# Exercise description
Without the images, reproduce every entry exactly.

[Stored data]

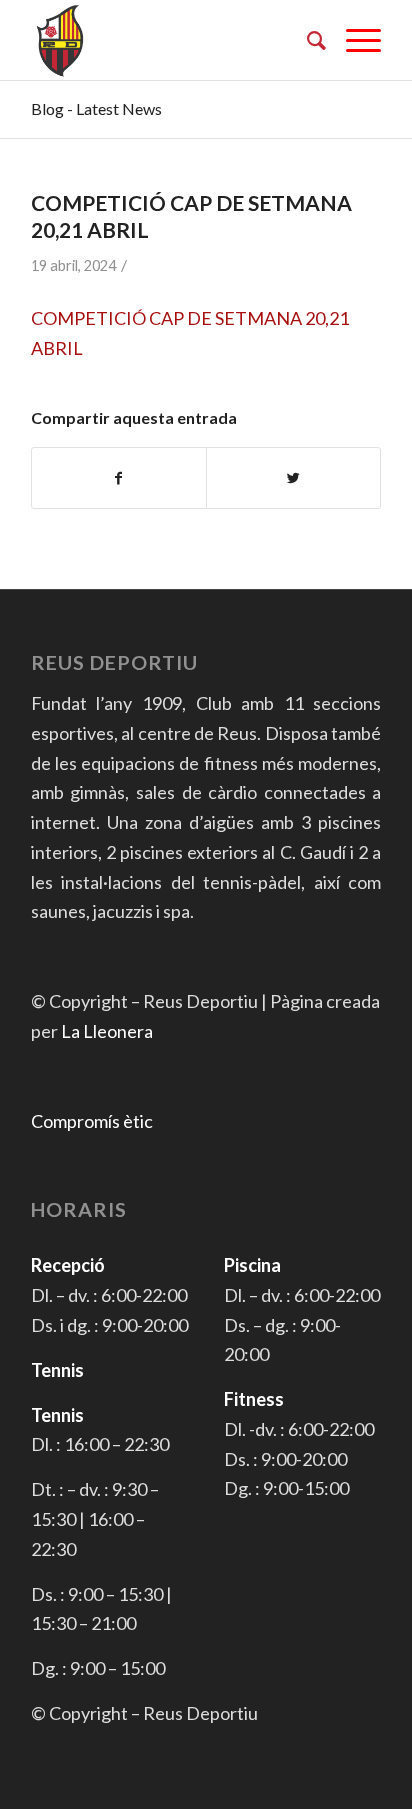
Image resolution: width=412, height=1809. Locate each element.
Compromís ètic (92, 1121)
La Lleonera (107, 1031)
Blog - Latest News (96, 108)
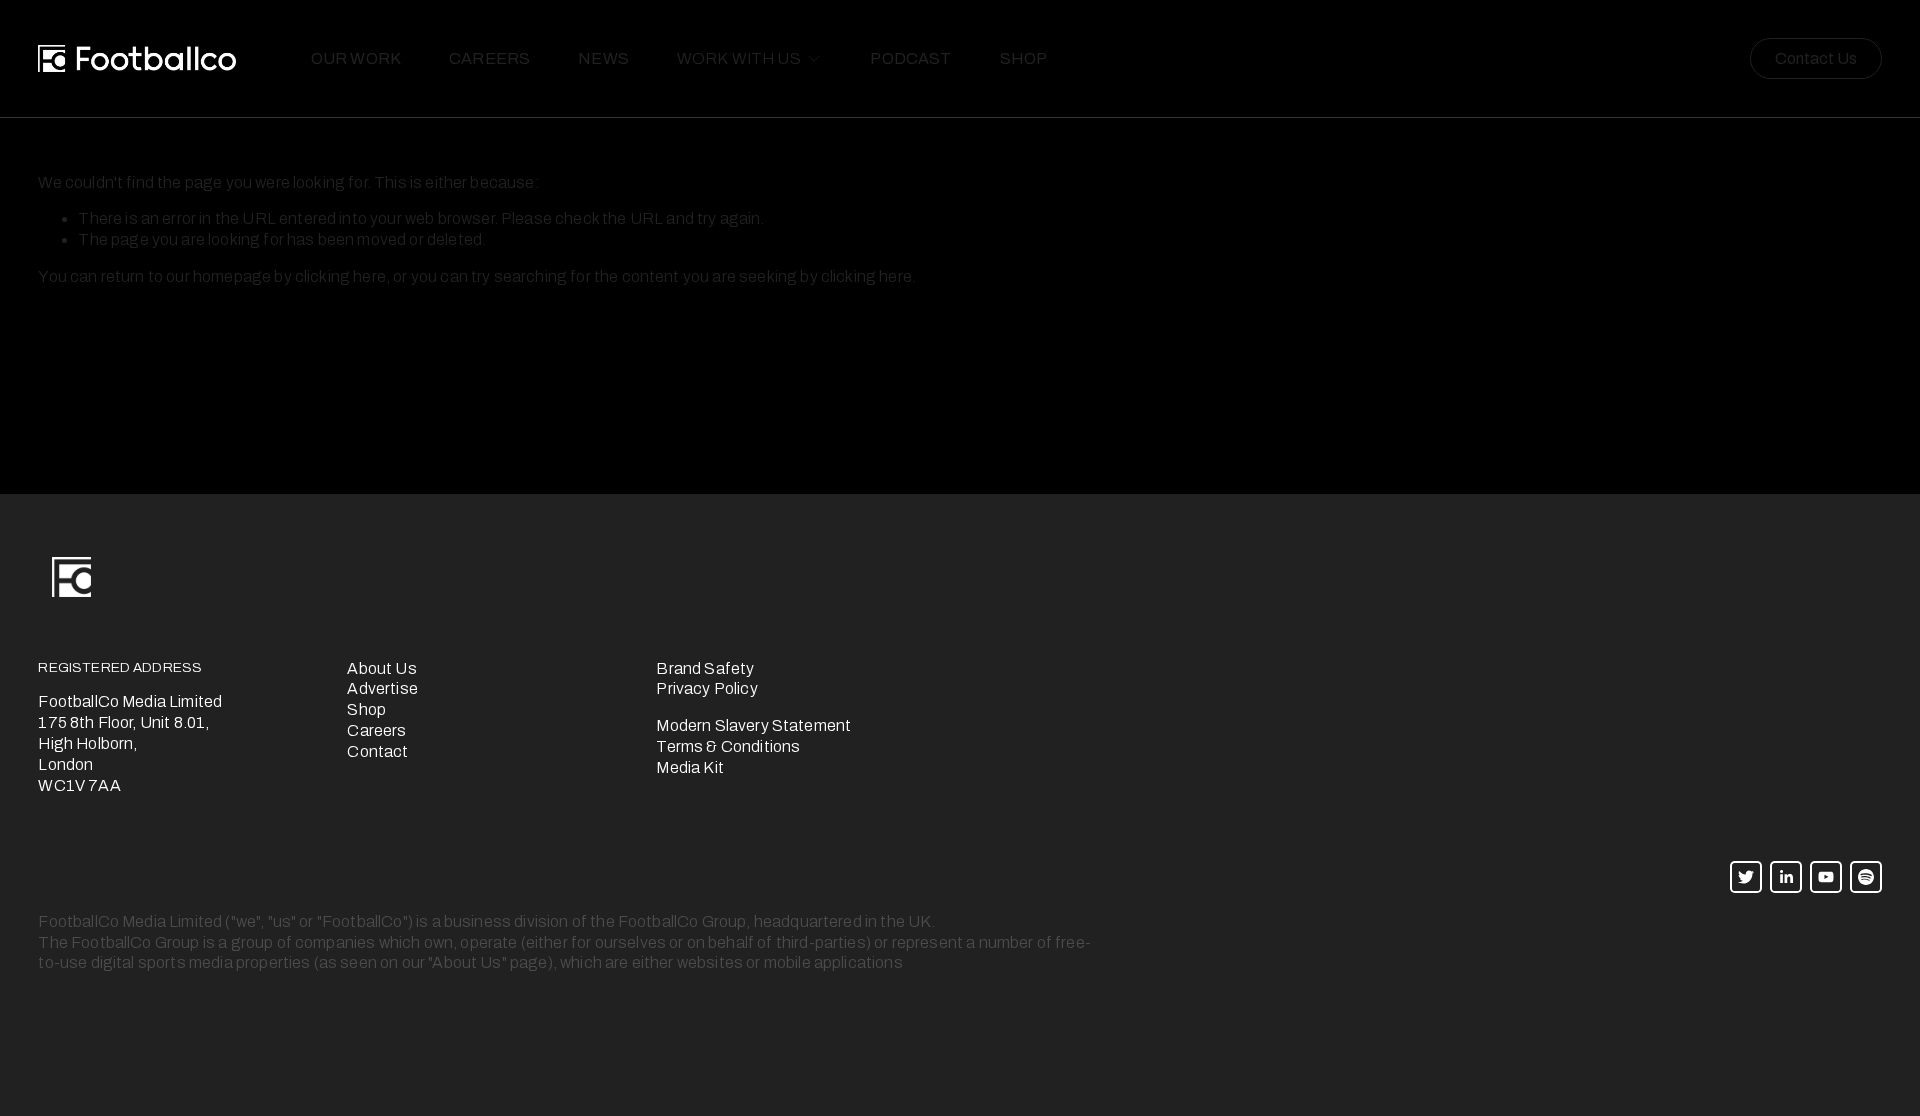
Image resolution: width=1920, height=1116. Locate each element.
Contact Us (1816, 58)
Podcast (910, 58)
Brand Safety (705, 668)
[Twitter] (1746, 877)
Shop (1024, 58)
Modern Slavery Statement (753, 725)
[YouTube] (1826, 877)
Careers (489, 58)
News (603, 58)
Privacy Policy (706, 688)
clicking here (340, 276)
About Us (381, 668)
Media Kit (689, 767)
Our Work (356, 58)
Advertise (382, 688)
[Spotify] (1866, 877)
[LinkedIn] (1786, 877)
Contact (377, 751)
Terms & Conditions (728, 746)
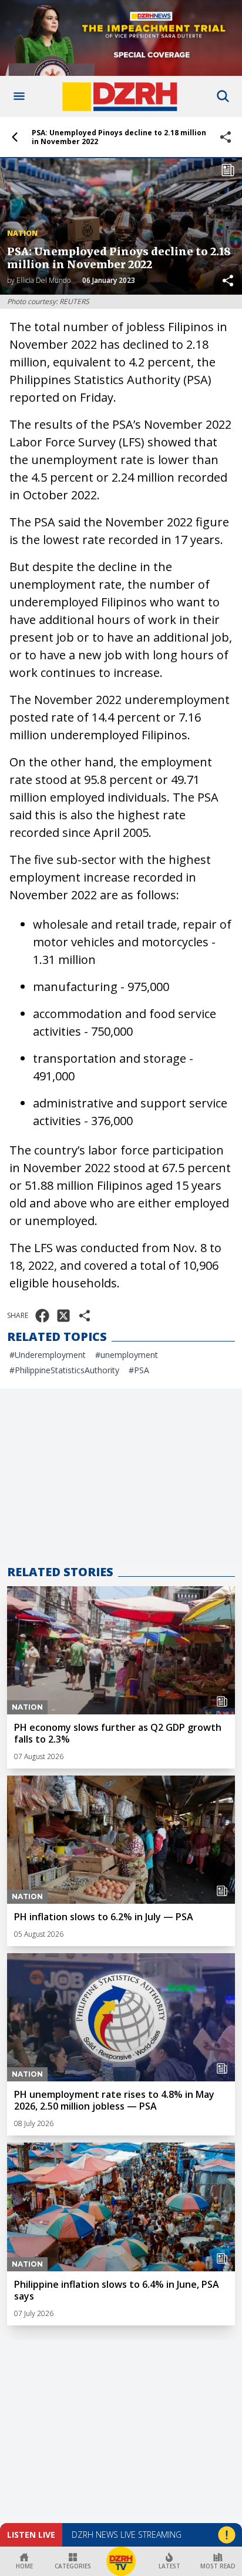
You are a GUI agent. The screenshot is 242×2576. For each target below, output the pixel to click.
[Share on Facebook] (42, 1316)
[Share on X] (63, 1316)
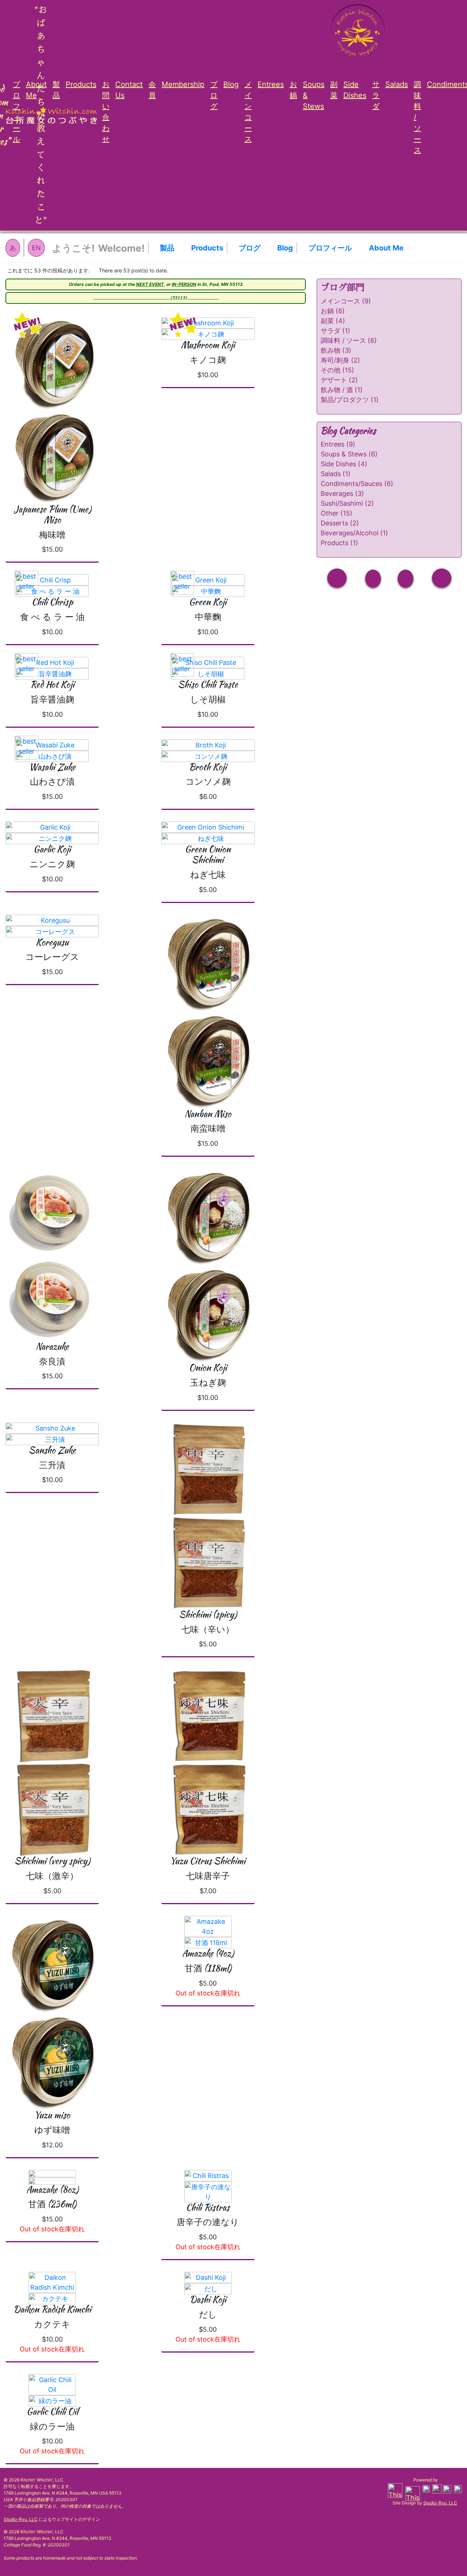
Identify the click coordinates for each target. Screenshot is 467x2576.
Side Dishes (354, 90)
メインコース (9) (346, 301)
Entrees (271, 84)
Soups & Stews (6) (349, 454)
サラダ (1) (335, 330)
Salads (396, 84)
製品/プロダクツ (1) (350, 399)
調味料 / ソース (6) (349, 340)
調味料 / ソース (417, 117)
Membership (183, 84)
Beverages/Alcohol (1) (354, 533)
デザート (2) (339, 380)
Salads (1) (336, 474)
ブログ (213, 95)
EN (36, 248)
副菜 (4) (333, 321)
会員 (152, 90)
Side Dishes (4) (344, 464)
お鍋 (293, 90)
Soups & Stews (313, 95)
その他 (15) (337, 370)
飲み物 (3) (336, 350)
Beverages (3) (342, 493)
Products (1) (339, 543)
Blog (231, 84)
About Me (36, 90)
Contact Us (129, 90)
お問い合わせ (105, 111)
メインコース (248, 111)
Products (81, 84)
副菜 (333, 90)
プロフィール (16, 111)
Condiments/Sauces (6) (357, 483)
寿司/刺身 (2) (340, 360)
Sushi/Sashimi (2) (347, 503)
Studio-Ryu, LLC (21, 2519)
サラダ (375, 95)
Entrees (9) (338, 444)
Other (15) (336, 513)
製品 (56, 90)
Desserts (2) (340, 523)
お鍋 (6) (333, 311)
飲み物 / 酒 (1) (342, 390)
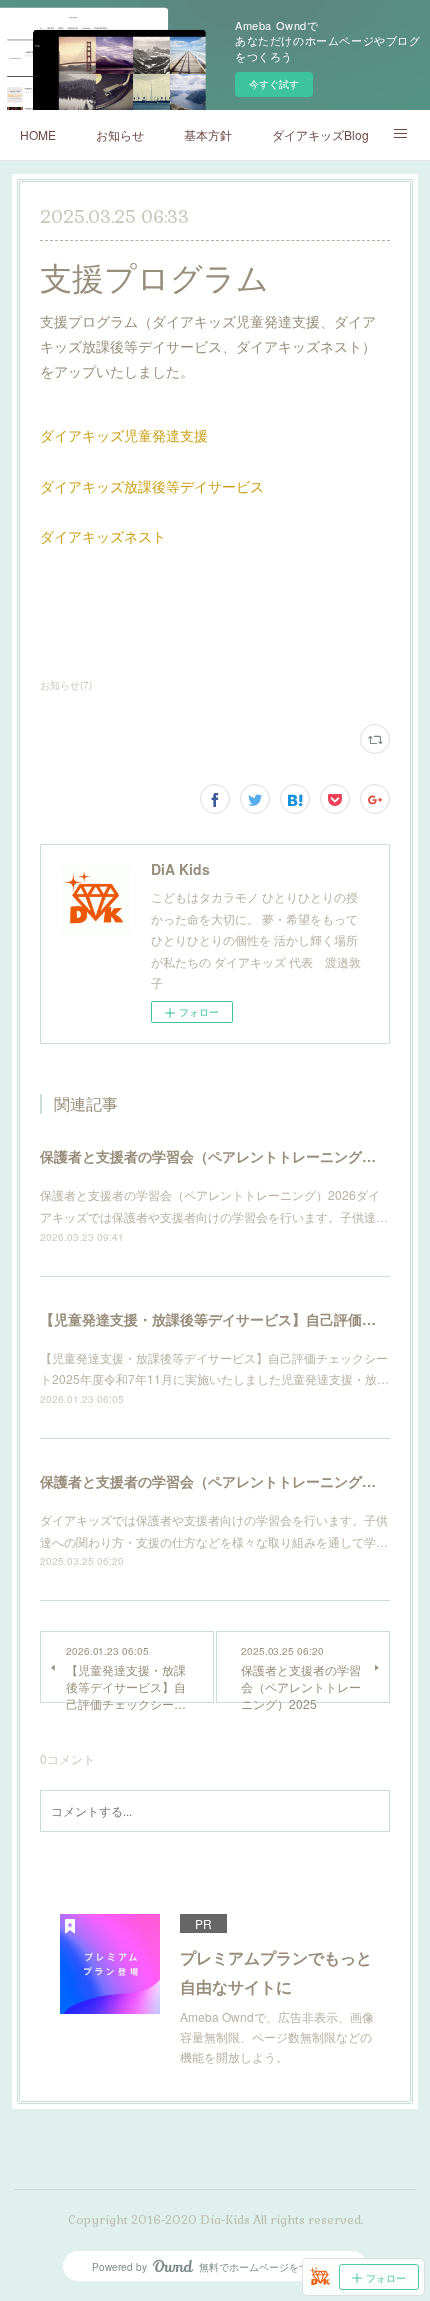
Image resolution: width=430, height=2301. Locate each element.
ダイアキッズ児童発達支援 (124, 435)
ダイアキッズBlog (320, 134)
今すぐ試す (274, 84)
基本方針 (208, 134)
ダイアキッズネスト (103, 536)
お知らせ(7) (66, 685)
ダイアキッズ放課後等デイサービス (152, 486)
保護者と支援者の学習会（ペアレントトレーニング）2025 (224, 1481)
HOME (38, 134)
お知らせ (120, 134)
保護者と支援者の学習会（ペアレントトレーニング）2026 (224, 1156)
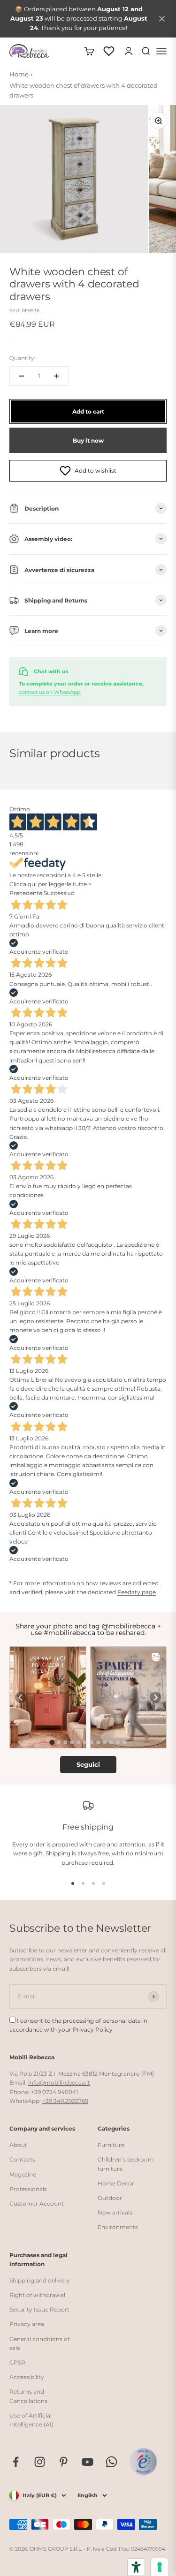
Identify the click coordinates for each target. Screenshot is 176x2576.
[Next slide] (155, 1697)
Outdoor (110, 2197)
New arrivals (115, 2212)
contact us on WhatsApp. (50, 692)
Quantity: (22, 358)
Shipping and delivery (39, 2280)
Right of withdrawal (37, 2294)
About (18, 2144)
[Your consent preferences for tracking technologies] (159, 2567)
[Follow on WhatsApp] (111, 2461)
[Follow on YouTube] (87, 2461)
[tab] (51, 1742)
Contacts (22, 2159)
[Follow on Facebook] (15, 2461)
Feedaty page (136, 1592)
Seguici (88, 1764)
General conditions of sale (39, 2343)
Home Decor (116, 2183)
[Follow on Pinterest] (63, 2461)
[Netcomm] (143, 2462)
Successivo (59, 892)
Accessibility (26, 2376)
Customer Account (36, 2203)
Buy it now (88, 440)
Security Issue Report (39, 2309)
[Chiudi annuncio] (161, 18)
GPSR (17, 2362)
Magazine (22, 2174)
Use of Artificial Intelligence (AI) (31, 2420)
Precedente (25, 892)
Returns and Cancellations (28, 2396)
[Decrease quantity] (21, 376)
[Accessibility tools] (136, 2567)
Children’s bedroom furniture (126, 2164)
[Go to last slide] (20, 1697)
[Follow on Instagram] (39, 2461)
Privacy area (26, 2323)
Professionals (28, 2188)
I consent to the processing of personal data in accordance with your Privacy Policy (78, 2025)
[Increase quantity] (56, 376)
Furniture (111, 2144)
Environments (118, 2226)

# Output for this exercise
Image resolution: width=412, height=1809. Locate each element.
Compromís ètic (92, 1121)
La Lleonera (107, 1031)
Blog - Latest News (96, 108)
Image resolution: width=1920, height=1116. Locate each element.
Contact Us (1816, 58)
Podcast (910, 58)
Brand Safety (705, 668)
[Twitter] (1746, 877)
Shop (1024, 58)
Modern Slavery Statement (753, 725)
[YouTube] (1826, 877)
Careers (489, 58)
News (603, 58)
Privacy Policy (706, 688)
clicking here (340, 276)
About Us (381, 668)
Media Kit (689, 767)
Our Work (356, 58)
Advertise (382, 688)
[Spotify] (1866, 877)
[LinkedIn] (1786, 877)
Contact (377, 751)
Terms & Conditions (728, 746)
You are a GUI agent. The screenshot is 242×2576. For each target below, output the pixel to click.
[Share on Facebook] (42, 1316)
[Share on X] (63, 1316)
Identify the click coordinates for each target. Screenshot is 467x2576.
Side Dishes (354, 90)
メインコース (9) (346, 301)
Entrees (271, 84)
Soups & Stews (6) (349, 454)
サラダ (1) (335, 330)
Salads (396, 84)
製品/プロダクツ (1) (350, 399)
調味料 / ソース (6) (349, 340)
調味料 / ソース (417, 117)
Membership (183, 84)
Beverages/Alcohol (1) (354, 533)
デザート (2) (339, 380)
Salads (1) (336, 474)
ブログ (213, 95)
EN (36, 248)
副菜 (4) (333, 321)
会員 (152, 90)
Side Dishes (4) (344, 464)
お鍋 (293, 90)
Soups & Stews (313, 95)
その他 (15) (337, 370)
飲み物 (3) (336, 350)
Beverages (3) (342, 493)
Products (1) (339, 543)
Blog (231, 84)
About Me (36, 90)
Contact Us (129, 90)
お問い合わせ (105, 111)
メインコース (248, 111)
Products (81, 84)
副菜 (333, 90)
プロフィール (16, 111)
Condiments/Sauces (6) (357, 483)
寿司/刺身 (2) (340, 360)
Sushi/Sashimi (2) (347, 503)
Studio-Ryu, LLC (21, 2519)
サラダ (375, 95)
Entrees (9) (338, 444)
Other (15) (336, 513)
製品 (56, 90)
Desserts (2) (340, 523)
お鍋 (6) (333, 311)
飲み物 / 酒 (1) (342, 390)
Image resolution: width=430, height=2301. Locate each element.
ダイアキッズ児童発達支援 (124, 435)
ダイアキッズBlog (320, 134)
今すぐ試す (274, 84)
基本方針 (208, 134)
ダイアキッズネスト (103, 536)
お知らせ(7) (66, 685)
ダイアキッズ放課後等デイサービス (152, 486)
保護者と支援者の学習会（ペアレントトレーニング）2025 (224, 1481)
HOME (38, 134)
お知らせ (120, 134)
保護者と支援者の学習会（ペアレントトレーニング）2026 (224, 1156)
Identify the click coordinates for each target. Screenshot is 176x2576.
[Next slide] (155, 1697)
Outdoor (110, 2197)
New arrivals (115, 2212)
contact us on WhatsApp. (50, 692)
Quantity: (22, 358)
Shipping and delivery (39, 2280)
Right of withdrawal (37, 2294)
About (18, 2144)
[Your consent preferences for tracking technologies] (159, 2567)
[Follow on WhatsApp] (111, 2461)
[Follow on YouTube] (87, 2461)
[tab] (51, 1742)
Contacts (22, 2159)
[Follow on Facebook] (15, 2461)
Feedaty page (136, 1592)
Seguici (88, 1764)
General conditions of sale (39, 2343)
Home Decor (116, 2183)
[Follow on Pinterest] (63, 2461)
[Netcomm] (143, 2462)
Successivo (59, 892)
Accessibility (26, 2376)
Customer Account (36, 2203)
Buy it now (88, 440)
Security Issue Report (39, 2309)
[Chiudi annuncio] (161, 18)
GPSR (17, 2362)
Magazine (22, 2174)
Use of Artificial Intelligence (AI) (31, 2420)
Precedente (25, 892)
Returns and Cancellations (28, 2396)
[Decrease quantity] (21, 376)
[Accessibility tools] (136, 2567)
Children’s bedroom furniture (126, 2164)
[Go to last slide] (20, 1697)
[Follow on Instagram] (39, 2461)
Privacy area (26, 2323)
Professionals (28, 2188)
I consent to the processing of personal data in accordance with your Privacy Policy (78, 2025)
[Increase quantity] (56, 376)
Furniture (111, 2144)
Environments (118, 2226)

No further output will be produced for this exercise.